Your objective: Write out exactly, with both ends included, the lines that run from the line containing "Click the 100% label on the y-axis" to the end of the entries. Pictures are not part of the answer.

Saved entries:
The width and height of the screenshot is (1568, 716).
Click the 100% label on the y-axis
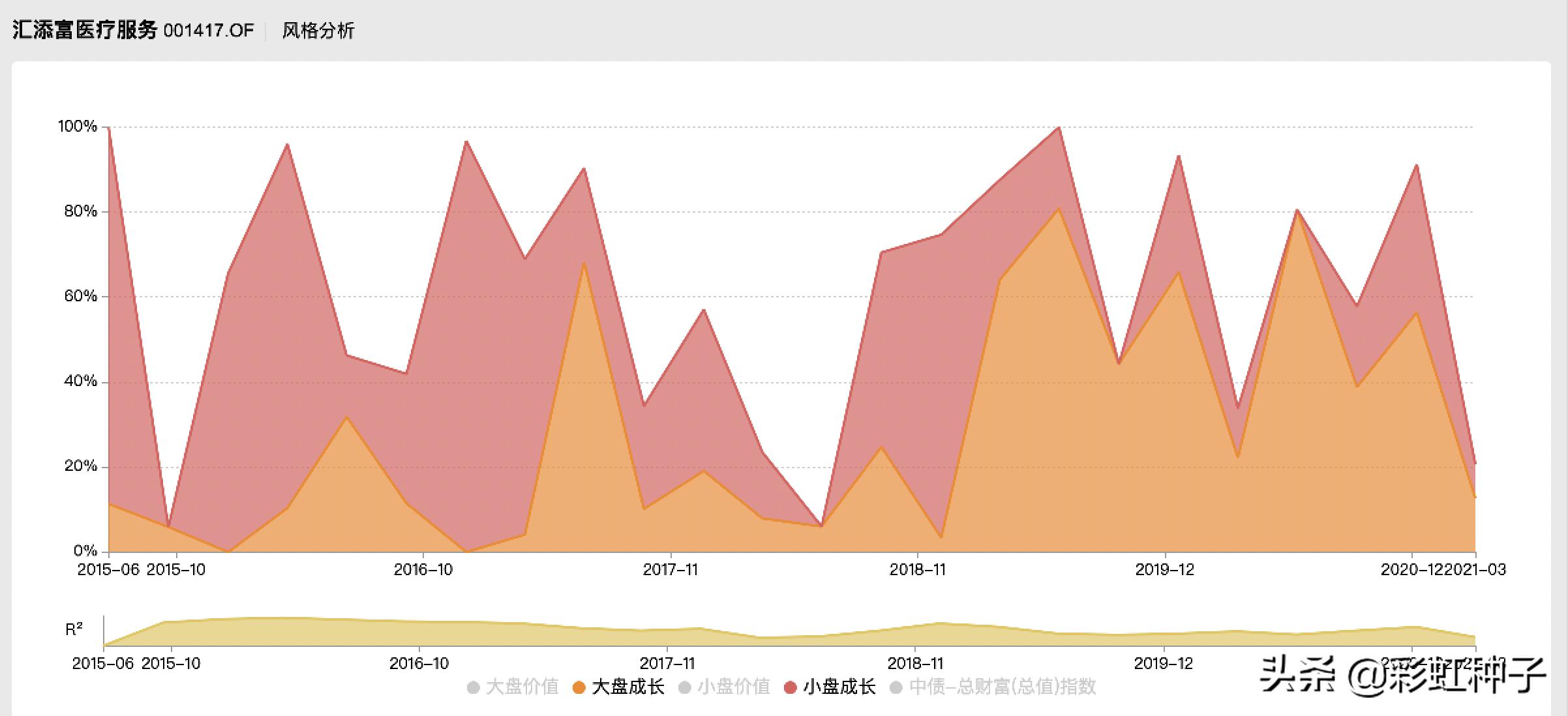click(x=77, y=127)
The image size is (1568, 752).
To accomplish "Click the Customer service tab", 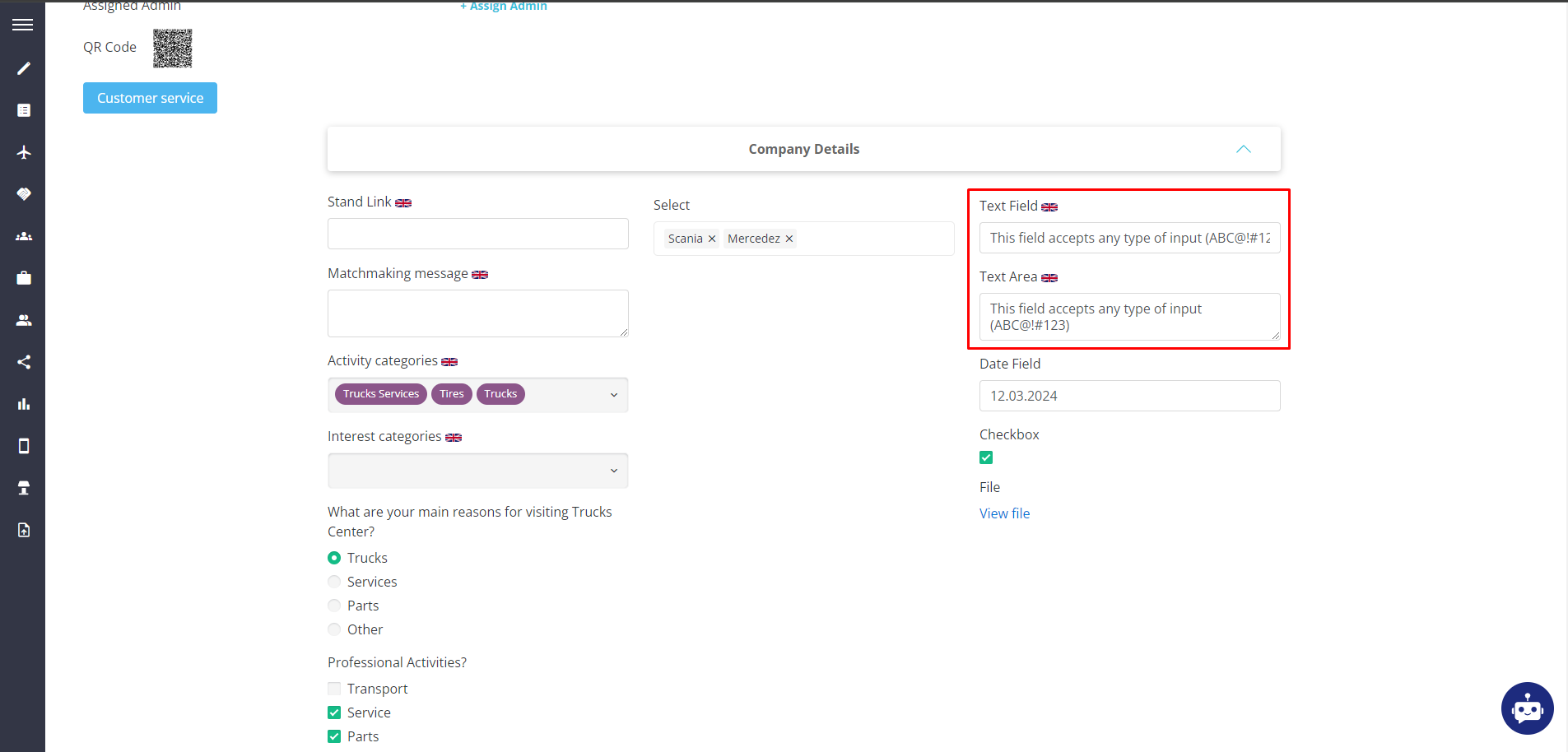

Exercise solution:
Click the 100% label on the y-axis
click(x=77, y=127)
The image size is (1568, 752).
To accomplish "Click the Customer service tab", 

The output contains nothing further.